───── DOCUMENT TEXT

From: Johannes Sixt @ 2009-03-12  9:59 UTC (permalink / raw)
  To: Kristian Amlie; +Cc: git
In-Reply-To: <1236850575-27973-3-git-send-email-kristian.amlie@nokia.com>

Kristian Amlie schrieb:
> We do this by popping off elements on the attribute stack, until we
> reach the level where a new .gitattributes was checked out. The next
> time someone calls git_checkattr(), it will reconstruct the
> attributes from that point.
...
> +	gitattrlen = strlen(GITATTRIBUTES_FILE);
> +	pathlen = strlen(path);
> +	if (!strncmp(path + pathlen - gitattrlen, GITATTRIBUTES_FILE, gitattrlen)) {
> +		/* Invalidate attributes if a new .gitattributes file was checked out. */

But if there was file .abc.txt that was checked out before .gitattributes
was checked out, then the new .gitattributes won't have been used for
.abc.txt, yet, right?

(Disclaimer: I didn't read the code, just your description and this comment.)

-- Hannes

^ permalink raw reply

* Re: [PATCH 1/2] Add a test for checking whether gitattributes is honored by checkout.
From: Kristian Amlie @ 2009-03-12  9:53 UTC (permalink / raw)
  To: ext Matthieu Moy; +Cc: git@vger.kernel.org
In-Reply-To: <vpqr613jcoa.fsf@bauges.imag.fr>

ext Matthieu Moy wrote:
> Kristian Amlie <kristian.amlie@nokia.com> writes:
> 
>> +test_expect_success 'setup' '
> 
> If you have two separate patches for test and bugfix, you probably
> want the first to introduce test_expect_failure, and the second to
> change it to test_expect_success. This way: 1) the test-suite passes
> for all commits (and git-bisect will be your friend again), and 2) the
> second patch is self-explanatory about the bug it fixes.

Good point. I'll fix that in my next batch.

--
Kristian

^ permalink raw reply

* Re: [PATCH 1/2] Add a test for checking whether gitattributes is honored by checkout.
From: Matthieu Moy @ 2009-03-12  9:47 UTC (permalink / raw)
  To: Kristian Amlie; +Cc: git
In-Reply-To: <1236850575-27973-2-git-send-email-kristian.amlie@nokia.com>

Kristian Amlie <kristian.amlie@nokia.com> writes:

> +test_expect_success 'setup' '

If you have two separate patches for test and bugfix, you probably
want the first to introduce test_expect_failure, and the second to
change it to test_expect_success. This way: 1) the test-suite passes
for all commits (and git-bisect will be your friend again), and 2) the
second patch is self-explanatory about the bug it fixes.

──────────
───── LISTED RECORDS

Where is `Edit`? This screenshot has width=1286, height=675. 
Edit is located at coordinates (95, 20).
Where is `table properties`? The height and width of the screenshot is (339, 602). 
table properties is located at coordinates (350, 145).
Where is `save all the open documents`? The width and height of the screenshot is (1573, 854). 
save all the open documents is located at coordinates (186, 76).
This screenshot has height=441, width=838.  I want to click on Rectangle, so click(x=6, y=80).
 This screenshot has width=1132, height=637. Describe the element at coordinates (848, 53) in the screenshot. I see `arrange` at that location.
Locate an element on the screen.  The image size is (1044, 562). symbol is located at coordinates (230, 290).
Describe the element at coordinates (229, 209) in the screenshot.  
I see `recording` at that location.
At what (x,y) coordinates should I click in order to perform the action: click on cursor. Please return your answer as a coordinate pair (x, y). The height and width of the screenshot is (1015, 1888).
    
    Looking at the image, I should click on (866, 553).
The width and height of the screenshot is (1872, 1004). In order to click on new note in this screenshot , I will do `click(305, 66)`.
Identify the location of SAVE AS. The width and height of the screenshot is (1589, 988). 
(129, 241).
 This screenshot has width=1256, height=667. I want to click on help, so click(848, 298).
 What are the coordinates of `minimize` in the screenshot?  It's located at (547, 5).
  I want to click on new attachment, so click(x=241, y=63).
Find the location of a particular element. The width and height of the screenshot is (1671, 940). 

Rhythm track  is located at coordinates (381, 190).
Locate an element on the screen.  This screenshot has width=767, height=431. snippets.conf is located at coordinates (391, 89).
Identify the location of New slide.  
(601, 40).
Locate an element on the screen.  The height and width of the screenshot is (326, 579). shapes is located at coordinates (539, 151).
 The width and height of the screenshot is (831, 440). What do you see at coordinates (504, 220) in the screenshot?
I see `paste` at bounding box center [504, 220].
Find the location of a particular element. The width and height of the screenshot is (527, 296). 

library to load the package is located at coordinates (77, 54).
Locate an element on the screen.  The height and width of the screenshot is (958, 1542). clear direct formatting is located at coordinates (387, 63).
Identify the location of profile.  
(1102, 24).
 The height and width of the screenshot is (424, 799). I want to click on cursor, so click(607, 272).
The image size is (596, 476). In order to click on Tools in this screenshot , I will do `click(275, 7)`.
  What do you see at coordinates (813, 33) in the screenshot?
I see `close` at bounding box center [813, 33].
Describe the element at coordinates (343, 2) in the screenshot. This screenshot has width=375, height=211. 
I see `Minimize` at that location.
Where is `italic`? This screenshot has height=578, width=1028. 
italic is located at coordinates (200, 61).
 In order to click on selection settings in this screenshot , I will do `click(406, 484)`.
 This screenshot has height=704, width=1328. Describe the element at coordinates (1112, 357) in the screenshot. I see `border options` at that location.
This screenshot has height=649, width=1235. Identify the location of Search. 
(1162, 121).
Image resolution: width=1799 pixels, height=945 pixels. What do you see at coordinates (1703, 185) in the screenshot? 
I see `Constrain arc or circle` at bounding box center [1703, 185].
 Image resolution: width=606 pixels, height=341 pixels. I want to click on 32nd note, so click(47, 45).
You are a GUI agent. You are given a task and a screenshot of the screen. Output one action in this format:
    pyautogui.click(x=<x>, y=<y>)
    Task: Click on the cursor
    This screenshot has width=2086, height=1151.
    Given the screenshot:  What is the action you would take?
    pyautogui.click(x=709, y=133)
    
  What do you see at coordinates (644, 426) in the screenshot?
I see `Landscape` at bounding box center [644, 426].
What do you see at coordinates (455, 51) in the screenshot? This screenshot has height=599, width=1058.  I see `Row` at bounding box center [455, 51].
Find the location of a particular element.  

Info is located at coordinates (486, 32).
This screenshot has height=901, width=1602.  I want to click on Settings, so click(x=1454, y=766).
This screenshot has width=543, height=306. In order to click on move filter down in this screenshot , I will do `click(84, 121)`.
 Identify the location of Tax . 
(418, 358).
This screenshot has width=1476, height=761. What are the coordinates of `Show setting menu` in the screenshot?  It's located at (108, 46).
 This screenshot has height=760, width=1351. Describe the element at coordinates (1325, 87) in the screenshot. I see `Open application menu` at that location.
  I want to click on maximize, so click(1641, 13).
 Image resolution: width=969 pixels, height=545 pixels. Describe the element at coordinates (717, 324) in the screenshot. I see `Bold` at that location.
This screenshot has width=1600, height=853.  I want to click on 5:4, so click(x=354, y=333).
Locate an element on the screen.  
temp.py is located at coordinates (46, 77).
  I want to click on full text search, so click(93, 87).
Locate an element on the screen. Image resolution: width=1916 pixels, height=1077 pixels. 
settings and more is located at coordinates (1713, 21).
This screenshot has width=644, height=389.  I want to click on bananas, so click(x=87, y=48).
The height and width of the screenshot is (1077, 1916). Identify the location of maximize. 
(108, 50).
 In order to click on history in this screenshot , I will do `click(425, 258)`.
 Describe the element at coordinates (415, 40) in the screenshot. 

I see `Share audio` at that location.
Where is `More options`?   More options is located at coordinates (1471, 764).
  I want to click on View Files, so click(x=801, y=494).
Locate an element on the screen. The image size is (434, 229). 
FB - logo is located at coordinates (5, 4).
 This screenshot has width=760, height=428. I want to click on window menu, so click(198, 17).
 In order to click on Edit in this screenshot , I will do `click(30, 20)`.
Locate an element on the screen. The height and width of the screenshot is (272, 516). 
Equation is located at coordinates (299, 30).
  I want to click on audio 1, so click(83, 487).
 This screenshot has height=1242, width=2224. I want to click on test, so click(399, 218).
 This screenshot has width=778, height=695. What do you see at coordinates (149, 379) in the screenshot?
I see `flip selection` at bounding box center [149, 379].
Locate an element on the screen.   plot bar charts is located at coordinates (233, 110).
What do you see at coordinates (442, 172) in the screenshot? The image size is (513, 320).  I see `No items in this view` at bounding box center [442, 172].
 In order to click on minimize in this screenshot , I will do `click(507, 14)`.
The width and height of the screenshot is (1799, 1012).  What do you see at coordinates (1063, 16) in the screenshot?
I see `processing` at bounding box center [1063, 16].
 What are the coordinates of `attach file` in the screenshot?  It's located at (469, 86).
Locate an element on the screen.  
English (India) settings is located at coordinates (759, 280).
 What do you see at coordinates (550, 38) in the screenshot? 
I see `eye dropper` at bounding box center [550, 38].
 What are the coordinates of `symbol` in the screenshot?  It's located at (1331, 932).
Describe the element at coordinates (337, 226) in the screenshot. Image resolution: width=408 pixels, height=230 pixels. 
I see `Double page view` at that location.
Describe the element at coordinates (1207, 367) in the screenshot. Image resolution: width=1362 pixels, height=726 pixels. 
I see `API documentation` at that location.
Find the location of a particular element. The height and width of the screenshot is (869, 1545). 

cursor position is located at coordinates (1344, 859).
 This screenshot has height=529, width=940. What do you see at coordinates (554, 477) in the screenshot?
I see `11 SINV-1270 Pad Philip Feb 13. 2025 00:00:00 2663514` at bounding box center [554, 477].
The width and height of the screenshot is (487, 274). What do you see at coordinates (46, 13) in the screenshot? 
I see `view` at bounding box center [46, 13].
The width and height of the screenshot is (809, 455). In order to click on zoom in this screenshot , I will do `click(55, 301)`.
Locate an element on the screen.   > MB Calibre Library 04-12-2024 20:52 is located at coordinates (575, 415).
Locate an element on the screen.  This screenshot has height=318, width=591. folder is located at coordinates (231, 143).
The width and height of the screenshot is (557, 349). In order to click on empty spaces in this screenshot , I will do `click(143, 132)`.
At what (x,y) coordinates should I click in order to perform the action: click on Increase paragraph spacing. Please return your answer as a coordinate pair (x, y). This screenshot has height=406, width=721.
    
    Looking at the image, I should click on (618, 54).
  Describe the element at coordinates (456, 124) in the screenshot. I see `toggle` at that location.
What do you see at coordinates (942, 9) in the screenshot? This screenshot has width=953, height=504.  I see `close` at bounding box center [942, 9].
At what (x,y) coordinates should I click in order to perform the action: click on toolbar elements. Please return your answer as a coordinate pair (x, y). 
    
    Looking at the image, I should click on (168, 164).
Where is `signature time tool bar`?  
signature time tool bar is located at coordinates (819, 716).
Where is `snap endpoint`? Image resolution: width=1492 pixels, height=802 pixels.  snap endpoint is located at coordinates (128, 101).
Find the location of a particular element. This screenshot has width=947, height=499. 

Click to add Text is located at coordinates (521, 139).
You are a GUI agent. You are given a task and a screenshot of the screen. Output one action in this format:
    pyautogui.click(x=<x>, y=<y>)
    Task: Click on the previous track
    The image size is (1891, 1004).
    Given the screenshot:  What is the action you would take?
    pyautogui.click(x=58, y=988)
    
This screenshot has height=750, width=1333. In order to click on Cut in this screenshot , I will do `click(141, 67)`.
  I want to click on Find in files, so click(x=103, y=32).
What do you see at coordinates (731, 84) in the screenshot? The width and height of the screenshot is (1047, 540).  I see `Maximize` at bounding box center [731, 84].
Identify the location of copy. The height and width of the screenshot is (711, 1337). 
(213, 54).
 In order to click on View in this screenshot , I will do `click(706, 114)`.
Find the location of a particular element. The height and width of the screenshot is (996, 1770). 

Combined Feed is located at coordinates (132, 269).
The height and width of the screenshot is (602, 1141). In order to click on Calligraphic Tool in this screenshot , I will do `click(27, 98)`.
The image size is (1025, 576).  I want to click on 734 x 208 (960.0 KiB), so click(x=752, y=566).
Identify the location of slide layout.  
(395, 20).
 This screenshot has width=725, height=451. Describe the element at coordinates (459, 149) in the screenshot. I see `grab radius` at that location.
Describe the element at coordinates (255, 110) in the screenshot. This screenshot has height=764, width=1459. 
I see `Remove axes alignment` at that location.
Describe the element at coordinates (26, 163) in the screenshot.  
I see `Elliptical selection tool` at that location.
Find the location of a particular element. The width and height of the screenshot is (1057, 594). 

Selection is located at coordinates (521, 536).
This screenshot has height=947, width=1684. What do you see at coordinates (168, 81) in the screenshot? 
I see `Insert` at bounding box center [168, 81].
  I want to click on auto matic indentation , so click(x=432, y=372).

──────────

§ **OBJECTIVES**:
(1) Reproduce the passage of the patch discussion starting at "But if there" and ending at "9:53 UTC (permalink / raw)", keeping every character as it appears.
(2) Write the next part of the patch discussion, starting right after its last line.

§ **SOLVED PROBLEMS**:
(1)
But if there was file .abc.txt that was checked out before .gitattributes
was checked out, then the new .gitattributes won't have been used for
.abc.txt, yet, right?

(Disclaimer: I didn't read the code, just your description and this comment.)

-- Hannes

^ permalink raw reply

* Re: [PATCH 1/2] Add a test for checking whether gitattributes is honored by checkout.
From: Kristian Amlie @ 2009-03-12  9:53 UTC (permalink / raw)

(2)
-- 
Matthieu

^ permalink raw reply

* [PATCH 2/2] Make Git respect changes to .gitattributes during checkout.
From: Kristian Amlie @ 2009-03-12  9:36 UTC (permalink / raw)
  To: git; +Cc: Kristian Amlie
In-Reply-To: <1236850575-27973-2-git-send-email-kristian.amlie@nokia.com>

We do this by popping off elements on the attribute stack, until we
reach the level where a new .gitattributes was checked out. The next
time someone calls git_checkattr(), it will reconstruct the
attributes from that point.
---
 attr.c  |   72 ++++++++++++++++++++++++++++++++++++++++++++++++++++----------
 attr.h  |    1 +
 entry.c |   23 ++++++++++++++++++++
 3 files changed, 84 insertions(+), 12 deletions(-)

diff --git a/attr.c b/attr.c
index 17f6a4d..7deb51a 100644
--- a/attr.c
+++ b/attr.c
@@ -455,6 +455,23 @@ static void bootstrap_attr_stack(void)
 	}
 }
 
+static void pop_attr_stack(const char *path, int dirlen)
+{
+	struct attr_stack *elem;
+	while (attr_stack && attr_stack->origin) {
+		int namelen = strlen(attr_stack->origin);
+
+		elem = attr_stack;
+		if (namelen <= dirlen &&
+			!strncmp(elem->origin, path, namelen))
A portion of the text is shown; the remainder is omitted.